## TEXT SECTION
___
I have the following conjecture:

Conjecture: Assume $A$ has dominant dimension at least $n-1$ and that $X$ is $n$-torsionfree. Then $Ext_A^1(D(A),\tau(\Omega^{-(n-1)}(X))) \cong Ext_A^1(D(A),\Omega^{-(n-1)}(\tau(X))$.

edit: This is trivially false as Alex Dugas noted in his answer. I made an error when testing this conjecture. I actually tested the conjecture with algebras of dominant dimension at least $n$ instead of $n-1$, where it is useless for the conjecture in the other thread.

Background information:

Note that this would imply Question on $n$-torsionless modules as a special case (I decided to make a new thread since this conjecture is more compact).

It is not too good tested except for some Nakayama algebras.
___
## GOAL OF THE EXERCISE
Carry on the post about the conjecture on dominant dimension and $n$-torsionfree modules, starting right after its last sentence.

## ENTRIES
___
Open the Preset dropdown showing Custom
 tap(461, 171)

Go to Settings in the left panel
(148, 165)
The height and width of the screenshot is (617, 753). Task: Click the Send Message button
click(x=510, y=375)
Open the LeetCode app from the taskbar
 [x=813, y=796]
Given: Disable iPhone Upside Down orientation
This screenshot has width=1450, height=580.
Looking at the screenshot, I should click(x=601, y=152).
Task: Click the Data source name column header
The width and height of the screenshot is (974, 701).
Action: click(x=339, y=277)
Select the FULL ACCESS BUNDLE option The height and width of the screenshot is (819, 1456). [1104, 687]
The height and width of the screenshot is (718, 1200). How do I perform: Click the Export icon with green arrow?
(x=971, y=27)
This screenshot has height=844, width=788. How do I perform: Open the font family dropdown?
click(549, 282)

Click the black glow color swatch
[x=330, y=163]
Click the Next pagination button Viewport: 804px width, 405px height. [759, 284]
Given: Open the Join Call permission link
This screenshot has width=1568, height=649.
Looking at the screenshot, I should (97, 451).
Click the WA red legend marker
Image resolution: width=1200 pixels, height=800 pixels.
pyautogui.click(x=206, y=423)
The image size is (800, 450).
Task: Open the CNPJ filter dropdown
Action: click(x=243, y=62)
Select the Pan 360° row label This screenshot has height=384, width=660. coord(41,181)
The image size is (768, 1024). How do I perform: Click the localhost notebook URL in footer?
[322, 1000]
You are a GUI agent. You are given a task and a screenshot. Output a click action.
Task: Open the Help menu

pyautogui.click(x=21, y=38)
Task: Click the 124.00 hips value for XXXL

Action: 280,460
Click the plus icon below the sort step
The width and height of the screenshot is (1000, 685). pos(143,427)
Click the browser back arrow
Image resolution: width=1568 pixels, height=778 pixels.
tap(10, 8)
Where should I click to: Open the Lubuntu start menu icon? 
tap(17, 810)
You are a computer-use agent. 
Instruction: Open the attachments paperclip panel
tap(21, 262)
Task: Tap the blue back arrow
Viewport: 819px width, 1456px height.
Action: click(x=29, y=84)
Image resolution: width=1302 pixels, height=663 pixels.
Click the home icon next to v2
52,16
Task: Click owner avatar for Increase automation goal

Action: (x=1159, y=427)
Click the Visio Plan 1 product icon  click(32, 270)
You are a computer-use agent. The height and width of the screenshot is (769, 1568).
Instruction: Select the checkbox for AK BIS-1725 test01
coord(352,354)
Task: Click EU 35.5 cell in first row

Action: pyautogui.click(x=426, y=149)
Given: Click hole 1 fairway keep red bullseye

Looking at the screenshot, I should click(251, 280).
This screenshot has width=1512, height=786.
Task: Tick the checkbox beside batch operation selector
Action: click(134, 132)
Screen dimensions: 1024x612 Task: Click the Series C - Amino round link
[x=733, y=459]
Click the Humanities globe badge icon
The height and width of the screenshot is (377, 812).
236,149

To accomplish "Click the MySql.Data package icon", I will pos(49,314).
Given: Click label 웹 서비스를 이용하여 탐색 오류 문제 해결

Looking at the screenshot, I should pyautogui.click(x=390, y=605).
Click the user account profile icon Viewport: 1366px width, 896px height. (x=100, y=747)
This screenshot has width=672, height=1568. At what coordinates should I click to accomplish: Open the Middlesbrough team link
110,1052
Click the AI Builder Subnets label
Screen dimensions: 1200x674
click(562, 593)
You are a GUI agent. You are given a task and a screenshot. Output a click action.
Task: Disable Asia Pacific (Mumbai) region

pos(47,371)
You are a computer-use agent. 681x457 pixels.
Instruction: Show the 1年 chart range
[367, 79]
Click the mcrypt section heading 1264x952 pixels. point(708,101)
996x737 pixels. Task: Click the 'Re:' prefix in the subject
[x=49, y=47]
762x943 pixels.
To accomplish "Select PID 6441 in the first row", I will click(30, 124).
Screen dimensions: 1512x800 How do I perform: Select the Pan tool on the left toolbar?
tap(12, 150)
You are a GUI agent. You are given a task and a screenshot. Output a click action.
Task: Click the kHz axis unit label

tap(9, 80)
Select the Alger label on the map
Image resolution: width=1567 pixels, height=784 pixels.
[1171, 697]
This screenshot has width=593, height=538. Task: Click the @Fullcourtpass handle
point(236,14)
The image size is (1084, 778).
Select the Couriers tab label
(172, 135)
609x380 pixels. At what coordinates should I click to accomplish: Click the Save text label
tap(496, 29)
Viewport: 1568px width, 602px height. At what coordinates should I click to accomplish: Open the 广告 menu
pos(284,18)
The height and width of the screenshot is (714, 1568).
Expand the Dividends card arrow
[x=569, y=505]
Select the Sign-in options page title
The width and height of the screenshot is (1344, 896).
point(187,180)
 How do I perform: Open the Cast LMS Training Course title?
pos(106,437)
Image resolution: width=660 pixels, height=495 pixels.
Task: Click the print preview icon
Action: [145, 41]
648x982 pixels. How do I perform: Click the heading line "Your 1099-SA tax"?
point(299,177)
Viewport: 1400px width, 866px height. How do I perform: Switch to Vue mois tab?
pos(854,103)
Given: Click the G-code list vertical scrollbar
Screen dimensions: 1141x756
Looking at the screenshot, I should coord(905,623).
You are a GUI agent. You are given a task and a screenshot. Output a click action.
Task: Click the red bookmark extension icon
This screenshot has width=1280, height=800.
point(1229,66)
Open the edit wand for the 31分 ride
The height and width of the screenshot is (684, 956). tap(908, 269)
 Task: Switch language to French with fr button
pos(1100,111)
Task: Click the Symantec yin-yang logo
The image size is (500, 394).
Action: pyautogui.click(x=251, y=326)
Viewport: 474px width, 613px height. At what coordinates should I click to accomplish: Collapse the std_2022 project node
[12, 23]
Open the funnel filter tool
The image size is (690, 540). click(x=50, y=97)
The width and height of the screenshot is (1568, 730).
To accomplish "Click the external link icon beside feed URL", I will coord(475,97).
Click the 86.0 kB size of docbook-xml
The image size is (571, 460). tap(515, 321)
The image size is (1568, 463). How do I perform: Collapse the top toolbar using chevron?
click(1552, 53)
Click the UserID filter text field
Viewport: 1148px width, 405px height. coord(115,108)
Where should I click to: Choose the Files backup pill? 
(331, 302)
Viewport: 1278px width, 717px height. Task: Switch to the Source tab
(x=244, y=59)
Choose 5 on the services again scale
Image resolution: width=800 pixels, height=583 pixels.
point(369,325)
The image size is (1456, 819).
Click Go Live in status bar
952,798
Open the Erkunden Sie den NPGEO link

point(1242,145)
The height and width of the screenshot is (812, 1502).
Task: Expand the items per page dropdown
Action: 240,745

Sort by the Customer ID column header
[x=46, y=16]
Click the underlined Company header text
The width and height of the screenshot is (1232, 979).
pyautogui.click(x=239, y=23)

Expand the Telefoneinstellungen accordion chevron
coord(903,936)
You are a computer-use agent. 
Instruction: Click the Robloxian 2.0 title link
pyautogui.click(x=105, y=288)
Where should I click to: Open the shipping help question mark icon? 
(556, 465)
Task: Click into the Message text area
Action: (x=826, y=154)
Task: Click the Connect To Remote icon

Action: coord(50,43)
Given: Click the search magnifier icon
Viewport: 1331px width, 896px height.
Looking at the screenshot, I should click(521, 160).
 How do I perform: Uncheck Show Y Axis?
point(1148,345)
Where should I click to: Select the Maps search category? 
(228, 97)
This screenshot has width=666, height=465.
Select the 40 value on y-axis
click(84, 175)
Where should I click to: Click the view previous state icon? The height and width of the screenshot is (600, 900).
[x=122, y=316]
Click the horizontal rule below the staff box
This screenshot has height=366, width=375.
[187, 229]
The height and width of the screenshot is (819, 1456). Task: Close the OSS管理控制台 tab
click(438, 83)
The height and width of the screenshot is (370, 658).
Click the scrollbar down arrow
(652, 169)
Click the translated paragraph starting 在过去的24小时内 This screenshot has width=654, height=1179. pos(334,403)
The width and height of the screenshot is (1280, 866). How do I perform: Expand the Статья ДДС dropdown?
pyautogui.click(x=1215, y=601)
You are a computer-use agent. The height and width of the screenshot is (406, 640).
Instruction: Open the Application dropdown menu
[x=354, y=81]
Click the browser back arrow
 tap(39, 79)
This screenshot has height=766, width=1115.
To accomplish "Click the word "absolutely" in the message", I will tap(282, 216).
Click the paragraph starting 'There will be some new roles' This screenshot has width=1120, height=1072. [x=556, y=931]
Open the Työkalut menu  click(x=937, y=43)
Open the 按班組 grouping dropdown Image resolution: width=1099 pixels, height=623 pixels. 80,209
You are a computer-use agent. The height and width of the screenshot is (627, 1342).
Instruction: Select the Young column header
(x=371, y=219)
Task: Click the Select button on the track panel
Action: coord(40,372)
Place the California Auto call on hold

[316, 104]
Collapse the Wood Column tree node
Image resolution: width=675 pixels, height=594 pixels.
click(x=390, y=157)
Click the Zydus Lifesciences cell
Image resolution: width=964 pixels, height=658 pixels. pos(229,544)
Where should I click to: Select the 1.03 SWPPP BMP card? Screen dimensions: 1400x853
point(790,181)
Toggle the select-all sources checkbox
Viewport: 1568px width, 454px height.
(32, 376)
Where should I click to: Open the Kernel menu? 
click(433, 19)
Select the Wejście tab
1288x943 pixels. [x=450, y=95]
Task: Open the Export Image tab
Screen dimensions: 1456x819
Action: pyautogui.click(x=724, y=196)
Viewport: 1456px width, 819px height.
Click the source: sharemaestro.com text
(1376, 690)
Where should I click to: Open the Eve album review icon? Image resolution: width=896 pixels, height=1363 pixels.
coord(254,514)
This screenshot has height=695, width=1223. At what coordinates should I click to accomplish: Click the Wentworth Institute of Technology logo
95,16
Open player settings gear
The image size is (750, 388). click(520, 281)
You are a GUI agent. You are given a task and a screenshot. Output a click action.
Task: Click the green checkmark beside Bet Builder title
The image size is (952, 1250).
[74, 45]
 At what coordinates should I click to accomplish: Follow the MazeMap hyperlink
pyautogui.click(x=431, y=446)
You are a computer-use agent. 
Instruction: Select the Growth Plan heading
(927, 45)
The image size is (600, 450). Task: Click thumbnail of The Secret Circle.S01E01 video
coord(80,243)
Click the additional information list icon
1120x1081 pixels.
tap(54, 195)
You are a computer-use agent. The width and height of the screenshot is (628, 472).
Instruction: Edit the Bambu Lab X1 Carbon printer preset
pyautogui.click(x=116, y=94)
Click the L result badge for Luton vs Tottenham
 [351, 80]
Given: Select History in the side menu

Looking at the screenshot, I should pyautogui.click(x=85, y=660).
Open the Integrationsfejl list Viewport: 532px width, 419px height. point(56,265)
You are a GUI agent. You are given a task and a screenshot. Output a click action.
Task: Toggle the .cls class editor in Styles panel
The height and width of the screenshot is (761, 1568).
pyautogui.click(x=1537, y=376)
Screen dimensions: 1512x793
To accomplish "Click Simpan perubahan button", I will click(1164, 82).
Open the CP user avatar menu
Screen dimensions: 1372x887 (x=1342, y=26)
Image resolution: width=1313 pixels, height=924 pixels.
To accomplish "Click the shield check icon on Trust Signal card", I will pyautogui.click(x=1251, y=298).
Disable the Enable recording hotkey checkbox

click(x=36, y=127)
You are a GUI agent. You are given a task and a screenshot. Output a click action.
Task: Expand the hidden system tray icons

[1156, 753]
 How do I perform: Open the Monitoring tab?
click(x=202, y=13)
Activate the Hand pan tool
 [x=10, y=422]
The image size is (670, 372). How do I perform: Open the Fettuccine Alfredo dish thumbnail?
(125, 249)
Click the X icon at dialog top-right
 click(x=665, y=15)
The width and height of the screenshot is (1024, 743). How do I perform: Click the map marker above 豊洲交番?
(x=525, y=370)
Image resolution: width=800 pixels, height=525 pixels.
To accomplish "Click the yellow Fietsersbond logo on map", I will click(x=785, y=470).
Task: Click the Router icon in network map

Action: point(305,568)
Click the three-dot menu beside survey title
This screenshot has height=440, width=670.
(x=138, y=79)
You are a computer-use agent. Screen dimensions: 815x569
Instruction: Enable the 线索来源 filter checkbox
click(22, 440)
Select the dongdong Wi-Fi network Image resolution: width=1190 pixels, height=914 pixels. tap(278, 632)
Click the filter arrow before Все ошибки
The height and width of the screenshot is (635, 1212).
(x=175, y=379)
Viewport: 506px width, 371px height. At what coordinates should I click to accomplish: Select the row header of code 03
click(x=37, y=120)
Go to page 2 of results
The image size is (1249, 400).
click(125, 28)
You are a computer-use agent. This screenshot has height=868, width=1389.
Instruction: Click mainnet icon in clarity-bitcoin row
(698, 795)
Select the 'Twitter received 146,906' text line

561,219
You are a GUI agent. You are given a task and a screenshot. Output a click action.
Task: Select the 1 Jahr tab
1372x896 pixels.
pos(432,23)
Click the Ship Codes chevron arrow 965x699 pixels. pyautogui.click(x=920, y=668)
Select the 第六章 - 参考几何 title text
___
## EXERCISE RESPONSE
Here some facts that I think should lead to a prove but I have not found one yet:

  1. A module $M$ for an algebra $A$ of dominant dimension at least $n-1$ has dominant dimension at least $r$ iff it is $r$-torsionless iff it is an $r$-th syzygy for $r \leq n-1$.

2.By a result of Auslander-Reiten for $r$-th syzygy modules $M$ we have that $M \cong \Omega^r(Tr(\Omega^r(Tr(M)))$ in $\underline{mod}-A$. Note $M \cong \Omega^r(Tr(\Omega^r(Tr(M))) \cong \Omega^r(\tau^{-1} \Omega^{-(r-1)} \tau (M)))$ and this looks like exactly what we need here but sadly we are usually not allowed to use $\Omega^{-r} \Omega^r =id$, which is wrong in general.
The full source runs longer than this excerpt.